Para intelectuais, pressões exigirão mudança paulatina na economia

PT terá de romper ortodoxia, afirmam cientistas políticos

SYLVIA COLOMBO
RAFAEL CARIELLO
ENVIADOS ESPECIAIS A CAXAMBU

Pressionado tanto pelas demandas sociais quanto pelo mercado financeiro, o rumo de um eventual governo do PT será o da saída paulatina da ortodoxia econômica, avalia o cientista político Carlos Ranulfo, professor titular da UFMG (Universidade Federal de Minas Gerais).
Ele participou nos últimos quatro dias do 26º Encontro Nacional da Anpocs (Associação Nacional de Pós-Graduação e Pesquisa em Ciências Sociais), encerrado ontem, em Caxambu (MG).
"O PT tem um rumo geral: trabalha para fazer mudanças paulatinas na relação com essa ortodoxia. Como é que vai ser a saída dessa rigidez com a ortodoxia, com o caminho do FMI? Isso também vai ter que ser conversado, mas vai ter que sair", disse.
Para o professor mineiro, o possível governo de Luiz Inácio Lula da Silva vai se ver cercado "por dois fogos": o do movimento social e o do mercado financeiro.
Se quiser garantir a governabilidade, diz Ranulfo, o PT terá que lidar com mais ênfase com o problema social e, para isso, abrir mão da ortodoxia econômica.
"Se tiver que pôr na balança a ortodoxia monetária e fiscal, de um lado, e a segurança, de outro, qual pesa mais? O que contribui mais para a ingovernabilidade? São os 3,75% [de superávit primário] que o FMI diz para fazer ou as pessoas parando o comércio na Baixada [Fluminense]?"

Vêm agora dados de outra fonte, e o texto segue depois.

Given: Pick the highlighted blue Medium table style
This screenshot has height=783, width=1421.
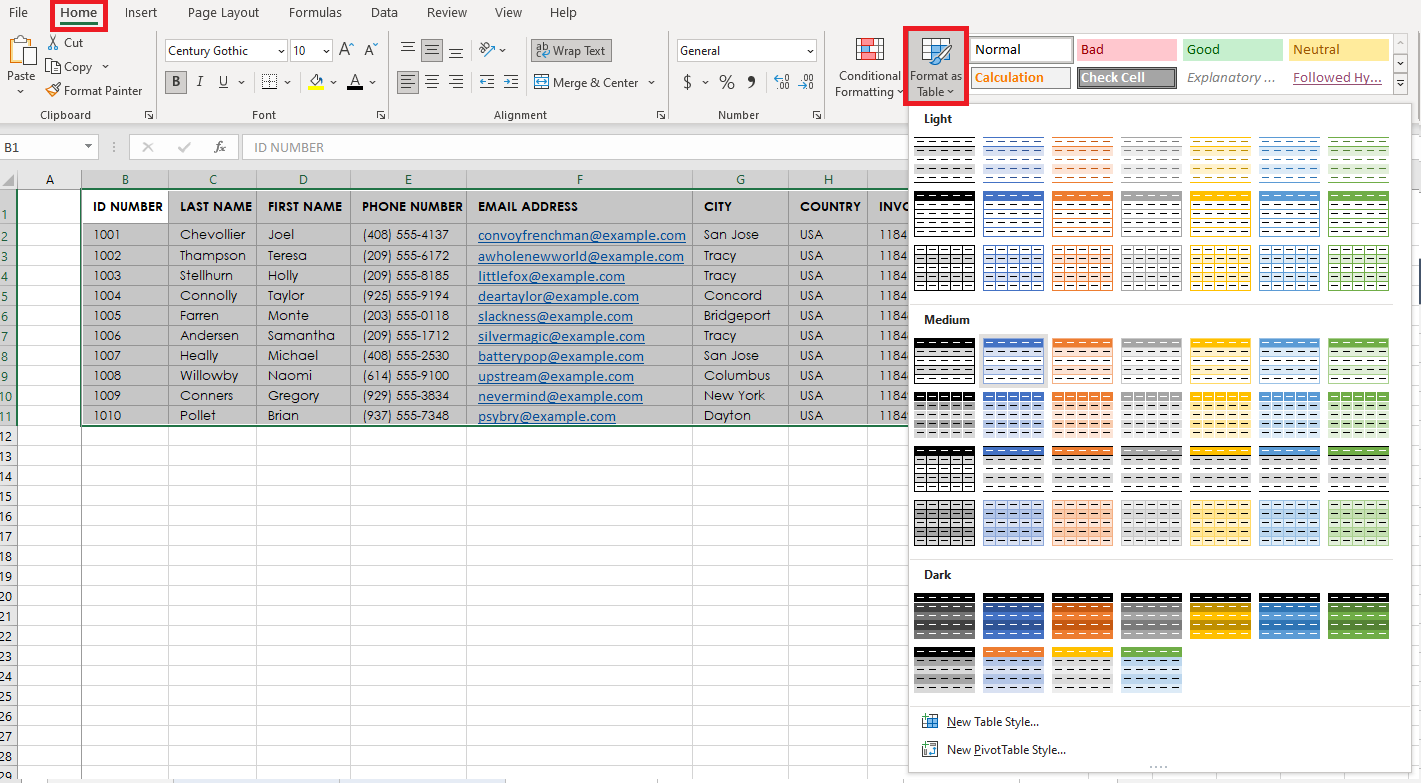Looking at the screenshot, I should [x=1013, y=360].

"O Brasil está ingovernável, não porque o mercado acha isso ou aquilo, mas porque está crescendo brutalmente a violência."

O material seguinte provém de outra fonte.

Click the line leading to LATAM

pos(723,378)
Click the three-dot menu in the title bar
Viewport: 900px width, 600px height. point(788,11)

Uma das consequências da eleição de Lula, diz o cientista político Renato Lessa, do Iuperj (Instituto Universitário de Pesquisa do Rio de Janeiro), "é tornar inevitável" um reequilíbrio entre a manutenção "de certos parâmetros de responsabilidade fiscal" e a agenda social. "O peso ponderado dessas coisas vai mudar", afirma.
Uma das promessas de campanha do PT, na tentativa de ganhar a credibilidade do mercado financeiro, foi o compromisso de Lula com regras da ortodoxia econômica, expresso na "Carta ao Povo Brasileiro", divulgada em junho.

Pressões
Segundo o cientista político mineiro, o melhor caminho que Lula tem para "se garantir entre essas pressões que vai sofrer" é o do prometido pacto social, que Ranulfo considera viável.

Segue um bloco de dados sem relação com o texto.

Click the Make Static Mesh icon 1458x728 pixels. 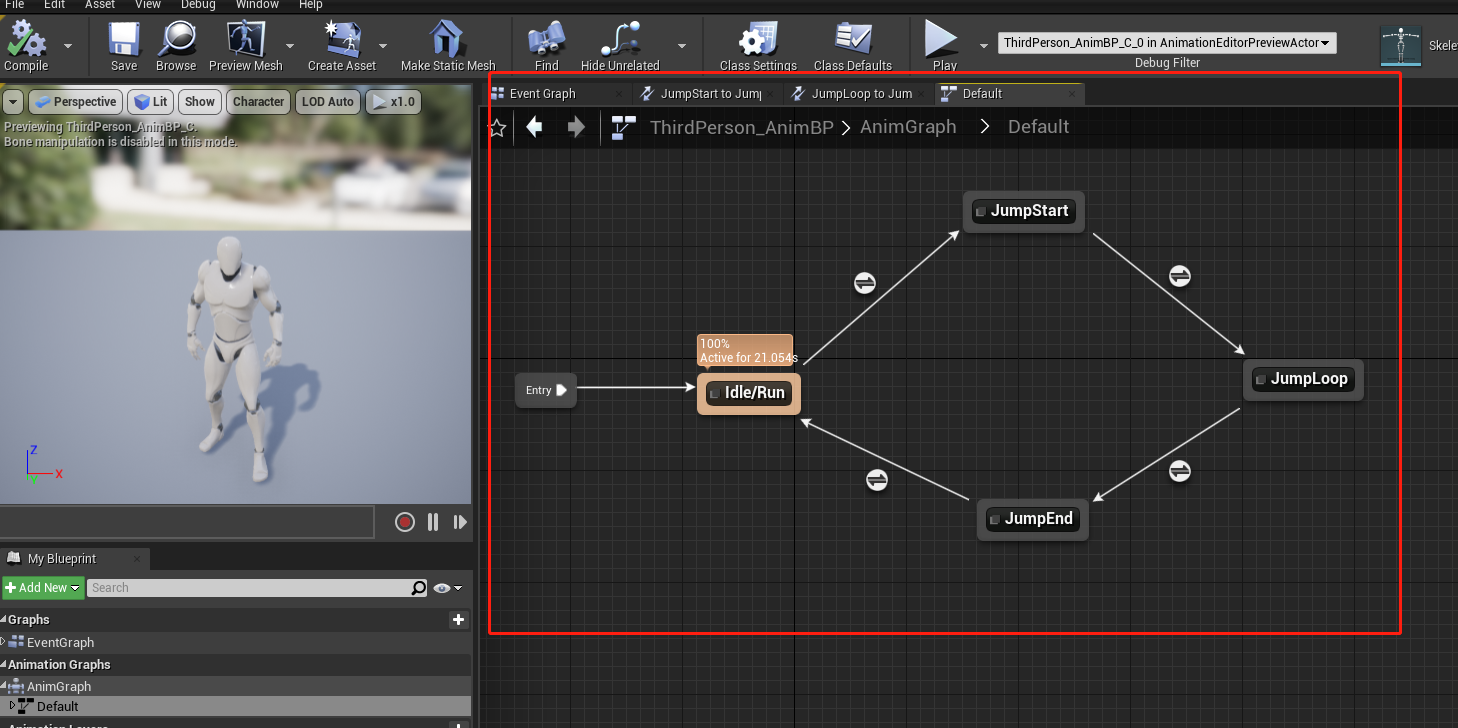pyautogui.click(x=448, y=40)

"O Lula vai ser submetido a intensas pressões. É um teste para a capacidade do que ele vai ter de fazer, aquilo que ele anunciou: um pacto. A sorte do governo Lula está na sua capacidade de fazer uma grande concertação."
Renato Lessa concorda que a saída para um governo Lula, pressionado pelas demandas sociais reprimidas, é ir além da negociação política e parlamentar.
"Não basta ter uma base política de sustentação parlamentar. É preciso ter uma base social de sustentação. Essa base tem de ser a definição de cenários, espaços nos quais os vários interesses vão ter de negociar", diz.
Para o pesquisador do Iuperj, o "drama social" será "tão real para a agenda do próximo governo quanto foram, para a agenda deste governo que está terminando, os compromissos internacionais e a preservação dos arranjos financeiros".
Lessa diz que a constituição de um pacto representará uma mudança na tradição brasileira de aversão ao conflito: "Ou eu estou em conflito com você, ou igual a você". Com o PT, afirma, o modelo é de "confronto e negociação".
Outra novidade antevista por ele é a institucionalização da pressão. "Isso vai exigir dos movimentos sociais uma demanda mais qualificada politicamente."
Sobre o MST (Movimento dos Trabalhadores Rurais Sem-Terra), especificamente, ambos consideram pouco ameaçadora sua pressão anunciada. João Pedro Stédile, um dos principais líderes do movimento, disse recentemente que, se o PT não responder às demandas sociais, "pode virar um [Fernando] De la Rúa [ex-presidente argentino que renunciou após pressão popular, em dezembro de 2001]".
Segundo Ranulfo, o movimento social teria mais a perder com pressões ao governo que o mercado financeiro. "Stédile e todo movimento social sabe que Lula é um aliado, muito mais que Fernando Henrique Cardoso, e sabe que tem a perder se desestabilizarem um governo Lula. Não vão achar nada mais à esquerda", afirma.
Lessa diz que "o MST tem que ser colocado nos seus devidos termos". "O problema brasileiro hoje é urbano. O peso real que o MST tem é muito pequeno."